■ **EXERCISE**
Copy every one of the records below line for line, changing nothing.

■ **Records for locating displayed items**

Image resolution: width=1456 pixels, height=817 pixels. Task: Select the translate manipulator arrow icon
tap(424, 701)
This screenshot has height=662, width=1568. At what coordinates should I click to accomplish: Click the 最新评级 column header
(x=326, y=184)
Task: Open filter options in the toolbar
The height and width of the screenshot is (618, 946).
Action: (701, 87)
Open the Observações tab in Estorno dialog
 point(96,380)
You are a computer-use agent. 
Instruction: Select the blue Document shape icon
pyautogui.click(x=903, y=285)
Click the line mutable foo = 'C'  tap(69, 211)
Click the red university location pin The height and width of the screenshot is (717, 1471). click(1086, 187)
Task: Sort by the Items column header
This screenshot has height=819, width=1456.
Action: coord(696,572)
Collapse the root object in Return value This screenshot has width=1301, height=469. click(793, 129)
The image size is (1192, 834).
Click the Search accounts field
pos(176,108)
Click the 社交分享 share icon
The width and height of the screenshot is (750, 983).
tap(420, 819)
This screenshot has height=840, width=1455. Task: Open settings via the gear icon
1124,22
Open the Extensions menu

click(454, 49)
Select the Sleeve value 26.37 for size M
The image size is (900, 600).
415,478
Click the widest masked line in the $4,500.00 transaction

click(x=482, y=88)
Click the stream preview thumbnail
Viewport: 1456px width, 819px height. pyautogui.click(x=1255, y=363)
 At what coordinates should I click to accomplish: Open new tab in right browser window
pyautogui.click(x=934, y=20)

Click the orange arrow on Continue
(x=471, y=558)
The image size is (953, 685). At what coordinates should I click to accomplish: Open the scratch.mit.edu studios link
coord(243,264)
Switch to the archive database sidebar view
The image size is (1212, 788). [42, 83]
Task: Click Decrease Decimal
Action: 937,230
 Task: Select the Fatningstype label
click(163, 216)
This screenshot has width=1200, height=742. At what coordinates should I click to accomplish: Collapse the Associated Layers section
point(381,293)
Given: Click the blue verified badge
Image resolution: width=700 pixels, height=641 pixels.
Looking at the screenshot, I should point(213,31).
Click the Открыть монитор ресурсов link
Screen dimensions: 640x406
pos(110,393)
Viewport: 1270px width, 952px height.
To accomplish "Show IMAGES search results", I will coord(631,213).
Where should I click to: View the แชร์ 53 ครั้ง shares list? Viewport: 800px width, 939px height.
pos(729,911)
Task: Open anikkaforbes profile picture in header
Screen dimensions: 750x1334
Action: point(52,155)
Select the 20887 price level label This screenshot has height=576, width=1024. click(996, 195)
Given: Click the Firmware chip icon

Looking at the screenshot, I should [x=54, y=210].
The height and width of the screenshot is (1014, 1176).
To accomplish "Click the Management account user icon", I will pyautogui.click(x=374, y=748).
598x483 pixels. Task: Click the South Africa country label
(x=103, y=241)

■ **EXPECTED ANSWER**
Image resolution: width=1456 pixels, height=817 pixels. Task: Select the translate manipulator arrow icon
tap(424, 701)
This screenshot has height=662, width=1568. At what coordinates should I click to accomplish: Click the 最新评级 column header
(x=326, y=184)
Task: Open filter options in the toolbar
The height and width of the screenshot is (618, 946).
Action: (701, 87)
Open the Observações tab in Estorno dialog
 point(96,380)
You are a computer-use agent. 
Instruction: Select the blue Document shape icon
pyautogui.click(x=903, y=285)
Click the line mutable foo = 'C'  tap(69, 211)
Click the red university location pin The height and width of the screenshot is (717, 1471). click(1086, 187)
Task: Sort by the Items column header
This screenshot has height=819, width=1456.
Action: coord(696,572)
Collapse the root object in Return value This screenshot has width=1301, height=469. click(793, 129)
The image size is (1192, 834).
Click the Search accounts field
pos(176,108)
Click the 社交分享 share icon
The width and height of the screenshot is (750, 983).
tap(420, 819)
This screenshot has height=840, width=1455. Task: Open settings via the gear icon
1124,22
Open the Extensions menu

click(454, 49)
Select the Sleeve value 26.37 for size M
The image size is (900, 600).
415,478
Click the widest masked line in the $4,500.00 transaction

click(x=482, y=88)
Click the stream preview thumbnail
Viewport: 1456px width, 819px height. pyautogui.click(x=1255, y=363)
 At what coordinates should I click to accomplish: Open new tab in right browser window
pyautogui.click(x=934, y=20)

Click the orange arrow on Continue
(x=471, y=558)
The image size is (953, 685). At what coordinates should I click to accomplish: Open the scratch.mit.edu studios link
coord(243,264)
Switch to the archive database sidebar view
The image size is (1212, 788). [42, 83]
Task: Click Decrease Decimal
Action: 937,230
 Task: Select the Fatningstype label
click(163, 216)
This screenshot has width=1200, height=742. At what coordinates should I click to accomplish: Collapse the Associated Layers section
point(381,293)
Given: Click the blue verified badge
Image resolution: width=700 pixels, height=641 pixels.
Looking at the screenshot, I should point(213,31).
Click the Открыть монитор ресурсов link
Screen dimensions: 640x406
pos(110,393)
Viewport: 1270px width, 952px height.
To accomplish "Show IMAGES search results", I will coord(631,213).
Where should I click to: View the แชร์ 53 ครั้ง shares list? Viewport: 800px width, 939px height.
pos(729,911)
Task: Open anikkaforbes profile picture in header
Screen dimensions: 750x1334
Action: point(52,155)
Select the 20887 price level label This screenshot has height=576, width=1024. click(996, 195)
Given: Click the Firmware chip icon

Looking at the screenshot, I should [x=54, y=210].
The height and width of the screenshot is (1014, 1176).
To accomplish "Click the Management account user icon", I will pyautogui.click(x=374, y=748).
598x483 pixels. Task: Click the South Africa country label
(x=103, y=241)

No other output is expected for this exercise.